City Hunter [城市獵人] (1993)

Starring Jackie Chan, Joey Wong Cho-Yin, Richard Norton, Gotoh Kumiko, Chingmy Yau Suk-Ching, Carol Wan Chui-Pan, Tan Lap-Man, Leon Lai, Ken Lo, Gary Daniels, Eric Kot Man-Fai, Jan Lam Hoi-Fung, Mike Abbott, Louis Roth, Michael Wong Man-Tak, Hagiwara Kenzo

Directed by Wong Jing

Expectations: Moderate.

threehalfstar


City Hunter is another Jackie Chan film that I wasn’t completely in love with during my teenage obsession. I was desperate to recreate that first-time feeling of experiencing Rumble in the Bronx, so something like City Hunter, with its wildly comedic, cartoon tone, wasn’t going to fit the bill. These days my passion for Jackie remains constant, but my expectations and restrictions of what I want to see from him have relaxed and opened up considerably. Now I’m happy to follow Jackie and whatever director he’s working with into any creative experience they can cook up.

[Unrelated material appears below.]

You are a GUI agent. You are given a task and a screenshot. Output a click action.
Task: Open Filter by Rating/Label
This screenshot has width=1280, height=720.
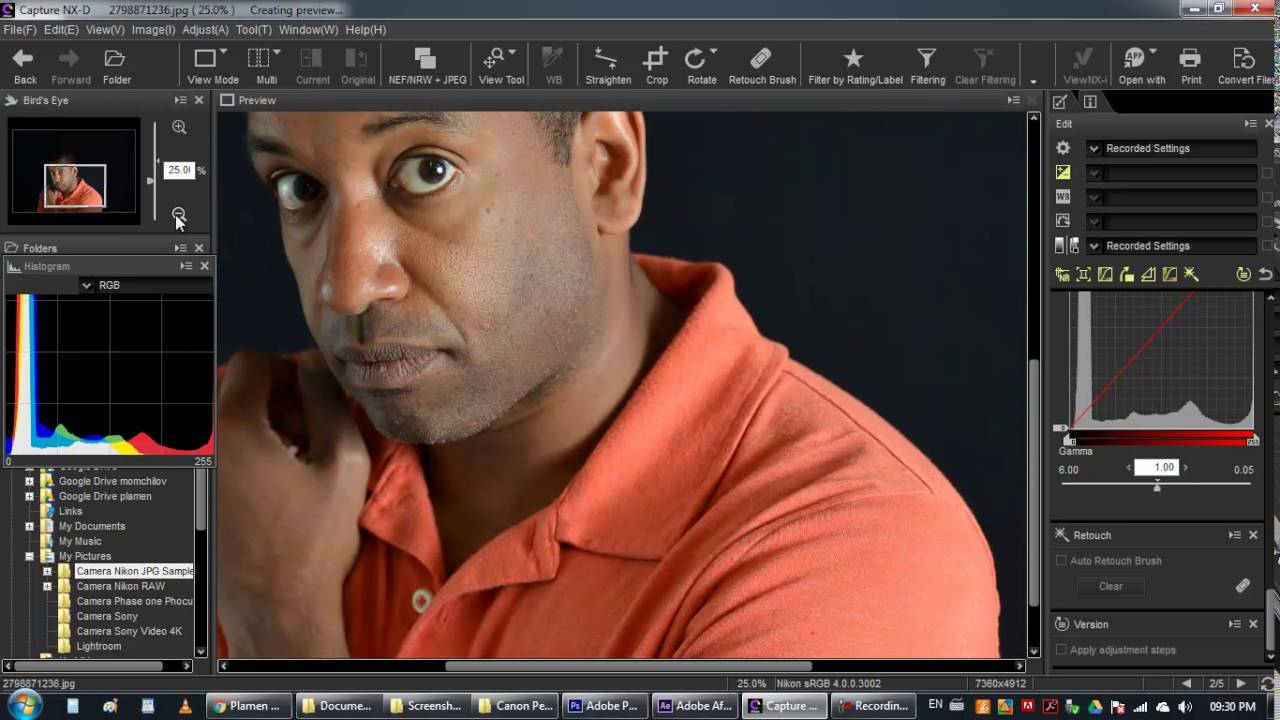pos(854,65)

In these terms, City Hunter is an impressive work of art. It manages to capture the over-the-top look and the feel of a cartoon/anime in live action, and it keeps this tone and aesthetic constant throughout every aspect of the production. From exaggerated acting and facial expressions, to the breakneck, logic-smashing pace, to the action choreography that is comedic and over-the-top before anything else, City Hunter is stylistically rich, and about as perfect a comic book adaptation as you could ask for. I have half a mind to give it four stars — I was that bowled over by it — but I’ll have to watch it again to see if it holds up and reinforces this strong a reaction.